Le sommeil est une affaire d’hormones, et certaines habitudes du soir peuvent le compromettre gravement. Le Dr Ilya Barsukov, spécialiste en endocrinologie, détaille comment l’équilibre hormonal influence la qualité du repos nocturne : la mélatonine favorise l’endormissement, tandis qu’un excès d’hormones thyroïdiennes, de cortisol, d’adrénaline ou de noradrénaline maintient l’organisme en état d’éveil.
L’action des hormones sur le sommeil n’est pas uniforme, insiste le médecin. Certaines participent directement à la régulation du sommeil, d’autres agissent sur la vigilance, le métabolisme ou la capacité à maintenir un cycle normal. Une approche globale des fonctions corporelles est donc nécessaire.

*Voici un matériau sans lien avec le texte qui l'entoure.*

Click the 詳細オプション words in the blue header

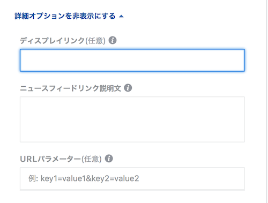pyautogui.click(x=40, y=16)
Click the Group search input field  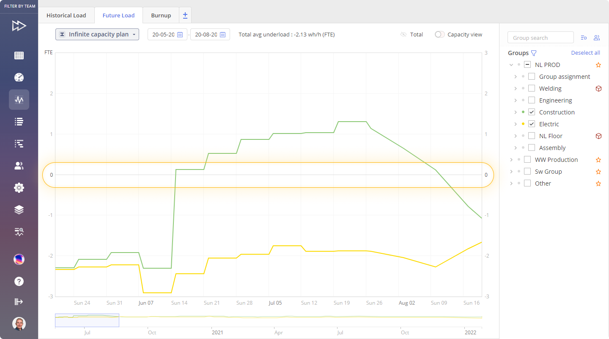540,38
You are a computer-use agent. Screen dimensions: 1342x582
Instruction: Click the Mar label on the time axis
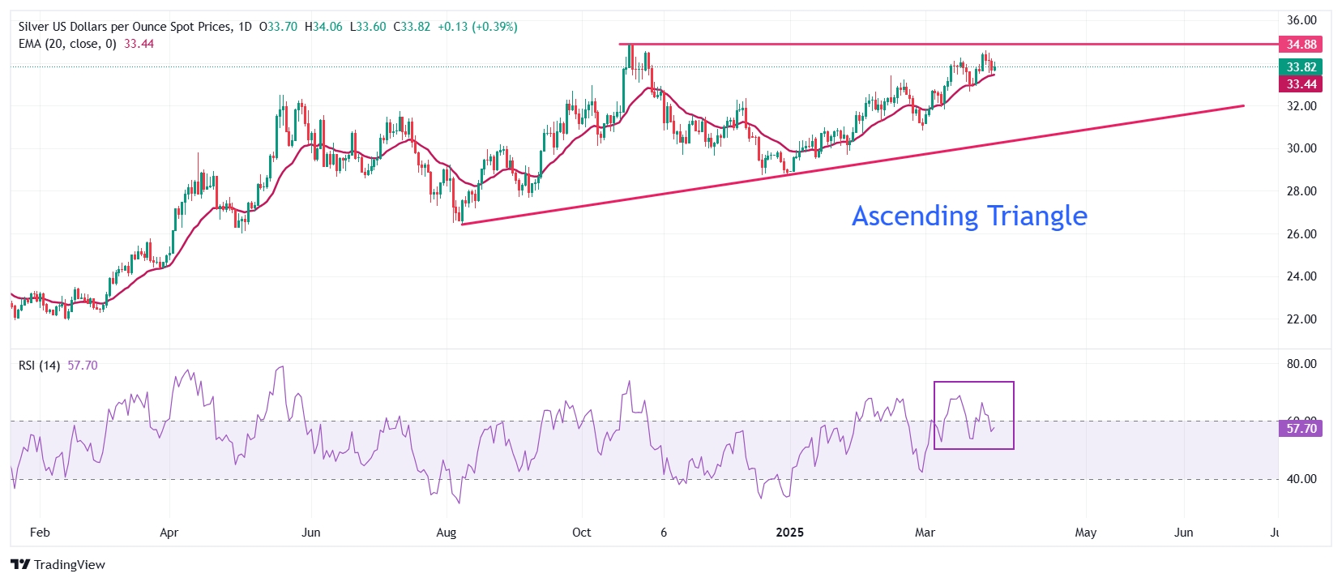925,533
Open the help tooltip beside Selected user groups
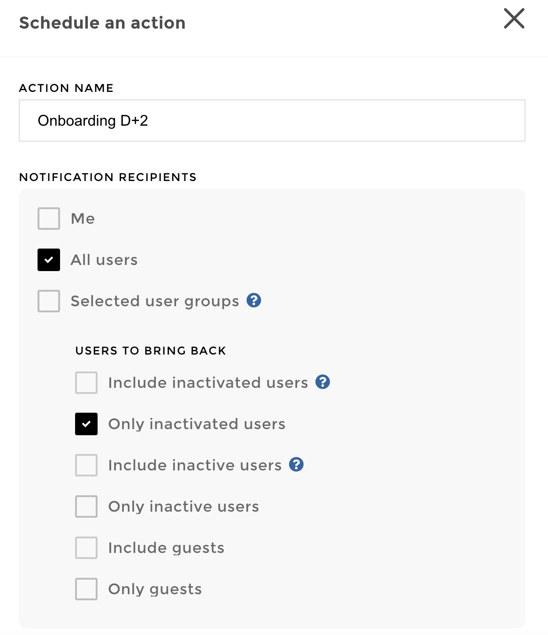The width and height of the screenshot is (548, 635). pos(254,301)
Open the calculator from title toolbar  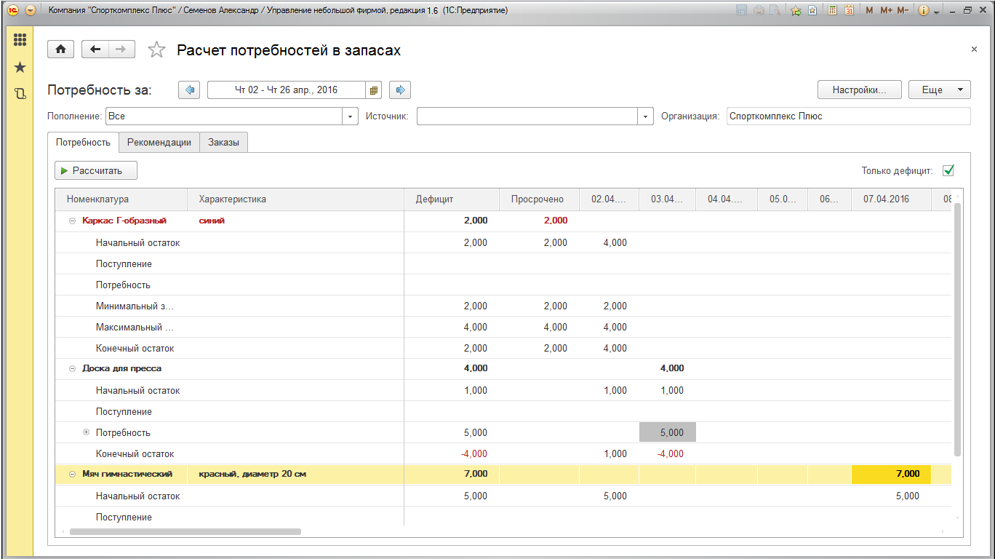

La mélatonine est l’hormone la plus directement liée au sommeil, rappelle Barsukov. Sa production naturelle exige un environnement spécifique : obscurité totale, absence de caféine et de boissons stimulantes, et dernier repas pris bien avant le coucher. Il recommande aussi d’éloigner les appareils électroniques des enfants deux à trois heures avant le sommeil et d’aérer la chambre.
Les troubles du sommeil ne se limitent pas à la mélatonine. La glande thyroïde, via ses hormones, influence la vigilance et le métabolisme. L’impact varie selon le déséquilibre : difficulté d’endormissement dans certains cas, ou somnolence diurne perturbant le cycle nocturne dans d’autres.
L’hyperthyroïdie, explique Barsukov, dégrade la qualité du sommeil par une stimulation excessive accélérant le métabolisme, rendant la personne irritable et incapable de s’endormir. À l’inverse, une hypothyroïdie sévère provoque une somnolence diurne – après le déjeuner ou en journée – qui complique l’endormissement la nuit.
Le cortisol, l’adrénaline et la noradrénaline, hormones du stress, nuisent au sommeil si leur taux ne baisse pas le soir. Le Dr Barsukov insiste sur la nécessité de réduire progressivement l’activité du système nerveux en fin de journée : éliminer les stimuli superflus, éviter les écrans, instaurer une routine calme et aménager une chambre apaisante.
« Les hormones du stress – cortisol, adrénaline, noradrénaline – affectent négativement le sommeil. Leur niveau diminue normalement le soir et atteint un pic au réveil pour nous réveiller rapidement et maintenir notre vigilance », précise Barsukov.
Il ajoute que des habitudes saines sont cruciales : se coucher à heure fixe si possible, et garantir une chambre confortable et sans stress pour éviter une sécrétion excessive de cortisol.